The problem: Each entry must appear again exactly as it does in the source.

Provided information:
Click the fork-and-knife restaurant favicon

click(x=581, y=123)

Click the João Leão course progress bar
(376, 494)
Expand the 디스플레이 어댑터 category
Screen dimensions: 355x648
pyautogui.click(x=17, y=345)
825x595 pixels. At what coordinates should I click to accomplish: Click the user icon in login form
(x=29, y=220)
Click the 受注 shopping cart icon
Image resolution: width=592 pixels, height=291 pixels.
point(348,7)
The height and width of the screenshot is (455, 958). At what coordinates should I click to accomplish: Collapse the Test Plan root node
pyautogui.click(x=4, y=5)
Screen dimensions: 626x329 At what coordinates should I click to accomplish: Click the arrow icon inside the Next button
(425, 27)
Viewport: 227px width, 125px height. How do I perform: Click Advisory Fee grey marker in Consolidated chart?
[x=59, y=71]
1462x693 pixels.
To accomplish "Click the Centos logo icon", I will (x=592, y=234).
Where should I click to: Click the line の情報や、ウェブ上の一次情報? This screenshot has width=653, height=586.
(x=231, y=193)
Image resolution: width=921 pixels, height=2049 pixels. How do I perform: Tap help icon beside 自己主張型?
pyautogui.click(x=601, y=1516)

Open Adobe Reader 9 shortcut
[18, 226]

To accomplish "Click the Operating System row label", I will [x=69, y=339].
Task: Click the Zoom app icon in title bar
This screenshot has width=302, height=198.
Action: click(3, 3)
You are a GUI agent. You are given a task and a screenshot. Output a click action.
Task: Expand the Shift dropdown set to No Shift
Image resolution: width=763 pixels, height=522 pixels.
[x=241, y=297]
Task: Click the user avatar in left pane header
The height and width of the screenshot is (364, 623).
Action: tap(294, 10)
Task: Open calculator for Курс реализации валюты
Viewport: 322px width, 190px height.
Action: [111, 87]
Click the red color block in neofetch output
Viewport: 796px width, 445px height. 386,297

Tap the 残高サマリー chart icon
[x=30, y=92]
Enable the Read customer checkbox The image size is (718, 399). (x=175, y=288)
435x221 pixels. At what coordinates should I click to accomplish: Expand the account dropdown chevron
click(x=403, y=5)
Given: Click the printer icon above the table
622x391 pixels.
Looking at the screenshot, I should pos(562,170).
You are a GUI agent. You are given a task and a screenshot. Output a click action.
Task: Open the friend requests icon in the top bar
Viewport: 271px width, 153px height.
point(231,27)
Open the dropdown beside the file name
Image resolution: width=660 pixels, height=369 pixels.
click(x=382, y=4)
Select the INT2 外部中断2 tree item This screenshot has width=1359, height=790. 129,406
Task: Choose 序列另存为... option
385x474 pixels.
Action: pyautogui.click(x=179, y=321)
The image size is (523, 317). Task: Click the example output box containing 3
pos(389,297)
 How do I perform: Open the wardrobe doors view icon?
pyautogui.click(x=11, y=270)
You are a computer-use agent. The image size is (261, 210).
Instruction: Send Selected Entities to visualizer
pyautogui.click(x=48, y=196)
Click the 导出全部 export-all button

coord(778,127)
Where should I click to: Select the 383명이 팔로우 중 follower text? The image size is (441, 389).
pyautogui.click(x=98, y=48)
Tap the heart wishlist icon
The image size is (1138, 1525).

Problem solution:
Click the fork-and-knife restaurant favicon

click(x=581, y=123)

Click the João Leão course progress bar
(376, 494)
Expand the 디스플레이 어댑터 category
Screen dimensions: 355x648
pyautogui.click(x=17, y=345)
825x595 pixels. At what coordinates should I click to accomplish: Click the user icon in login form
(x=29, y=220)
Click the 受注 shopping cart icon
Image resolution: width=592 pixels, height=291 pixels.
point(348,7)
The height and width of the screenshot is (455, 958). At what coordinates should I click to accomplish: Collapse the Test Plan root node
pyautogui.click(x=4, y=5)
Screen dimensions: 626x329 At what coordinates should I click to accomplish: Click the arrow icon inside the Next button
(425, 27)
Viewport: 227px width, 125px height. How do I perform: Click Advisory Fee grey marker in Consolidated chart?
[x=59, y=71]
1462x693 pixels.
To accomplish "Click the Centos logo icon", I will (x=592, y=234).
Where should I click to: Click the line の情報や、ウェブ上の一次情報? This screenshot has width=653, height=586.
(x=231, y=193)
Image resolution: width=921 pixels, height=2049 pixels. How do I perform: Tap help icon beside 自己主張型?
pyautogui.click(x=601, y=1516)

Open Adobe Reader 9 shortcut
[18, 226]

To accomplish "Click the Operating System row label", I will [x=69, y=339].
Task: Click the Zoom app icon in title bar
This screenshot has width=302, height=198.
Action: click(3, 3)
You are a GUI agent. You are given a task and a screenshot. Output a click action.
Task: Expand the Shift dropdown set to No Shift
Image resolution: width=763 pixels, height=522 pixels.
[x=241, y=297]
Task: Click the user avatar in left pane header
The height and width of the screenshot is (364, 623).
Action: tap(294, 10)
Task: Open calculator for Курс реализации валюты
Viewport: 322px width, 190px height.
Action: [111, 87]
Click the red color block in neofetch output
Viewport: 796px width, 445px height. 386,297

Tap the 残高サマリー chart icon
[x=30, y=92]
Enable the Read customer checkbox The image size is (718, 399). (x=175, y=288)
435x221 pixels. At what coordinates should I click to accomplish: Expand the account dropdown chevron
click(x=403, y=5)
Given: Click the printer icon above the table
622x391 pixels.
Looking at the screenshot, I should pos(562,170).
You are a GUI agent. You are given a task and a screenshot. Output a click action.
Task: Open the friend requests icon in the top bar
Viewport: 271px width, 153px height.
point(231,27)
Open the dropdown beside the file name
Image resolution: width=660 pixels, height=369 pixels.
click(x=382, y=4)
Select the INT2 外部中断2 tree item This screenshot has width=1359, height=790. 129,406
Task: Choose 序列另存为... option
385x474 pixels.
Action: pyautogui.click(x=179, y=321)
The image size is (523, 317). Task: Click the example output box containing 3
pos(389,297)
 How do I perform: Open the wardrobe doors view icon?
pyautogui.click(x=11, y=270)
You are a computer-use agent. The image size is (261, 210).
Instruction: Send Selected Entities to visualizer
pyautogui.click(x=48, y=196)
Click the 导出全部 export-all button

coord(778,127)
Where should I click to: Select the 383명이 팔로우 중 follower text? The image size is (441, 389).
pyautogui.click(x=98, y=48)
Tap the heart wishlist icon
The image size is (1138, 1525).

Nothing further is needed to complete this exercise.